Here, port 22 is the default SSH port. If you've changed the SSH port, replace 22 with your custom port number.

Now, enable UFW:

sudo ufw enable        

Step 3: Limit Ports

The best approach is to limit access to all ports and then open only the crucial ones. First, edit the default UFW configuration file:

sudo nano /etc/default/ufw        

In this file, you can enable/disable IPv6 and set DEFAULT_INPUT_POLICY to DROP. This setting means UFW will drop (not accept) all requests unless there is a rule to open a specific port, such as port 80.

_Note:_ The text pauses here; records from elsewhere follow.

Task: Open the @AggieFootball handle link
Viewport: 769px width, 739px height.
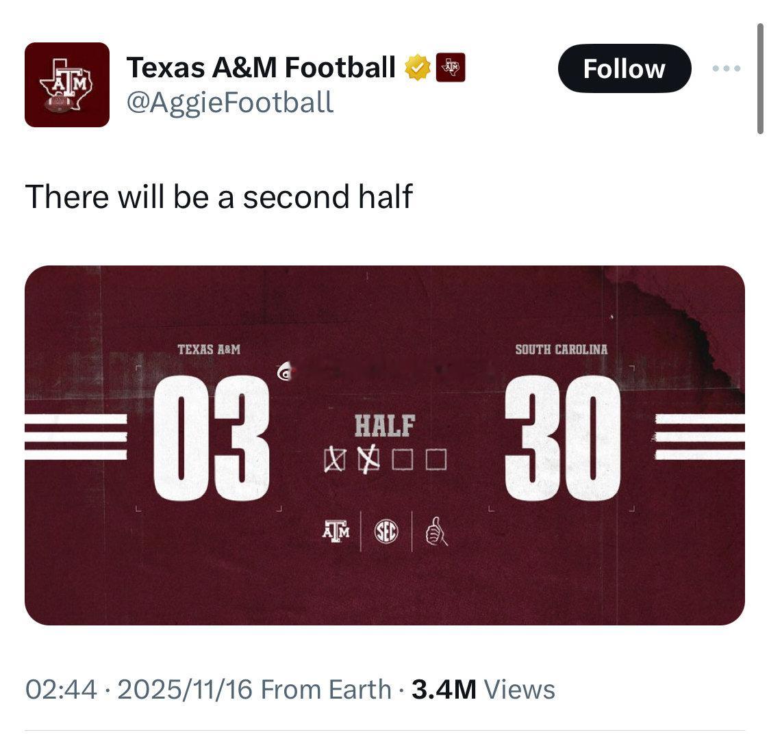Action: click(x=230, y=102)
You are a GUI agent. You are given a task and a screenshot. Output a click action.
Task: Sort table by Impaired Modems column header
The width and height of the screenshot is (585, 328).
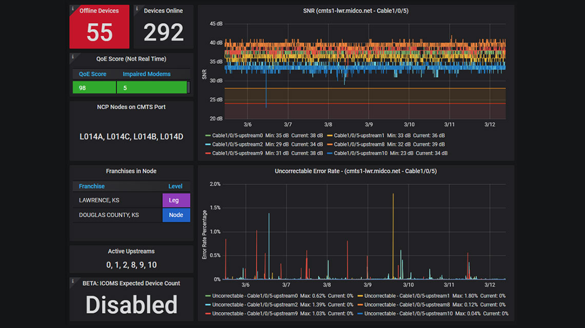coord(146,74)
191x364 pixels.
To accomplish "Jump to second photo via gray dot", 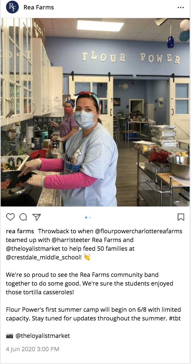I will 90,218.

Step 4: Enable Internet Access for Docker Networks

There is a problem with network interfaces: except for the docker0 interface, other interfaces created in Docker Compose files cannot connect to the internet. To solve this, we need to set up a masquerade type of NAT for a specific IP range, such as 192.168.1.0/24

sudo iptables -t nat -A POSTROUTING -s 192.168.1.0/24 ! -o docker0 -j MASQUERADE        

In this command:

• -A POSTROUTING specifies packets that are leaving the network.
• ! -o docker0 indicates packets not going out through the docker0 interface.
• -j MASQUERADE is a specialized form of SNAT (Source NAT) used to dynamically map private source IP addresses to the public IP address of the host.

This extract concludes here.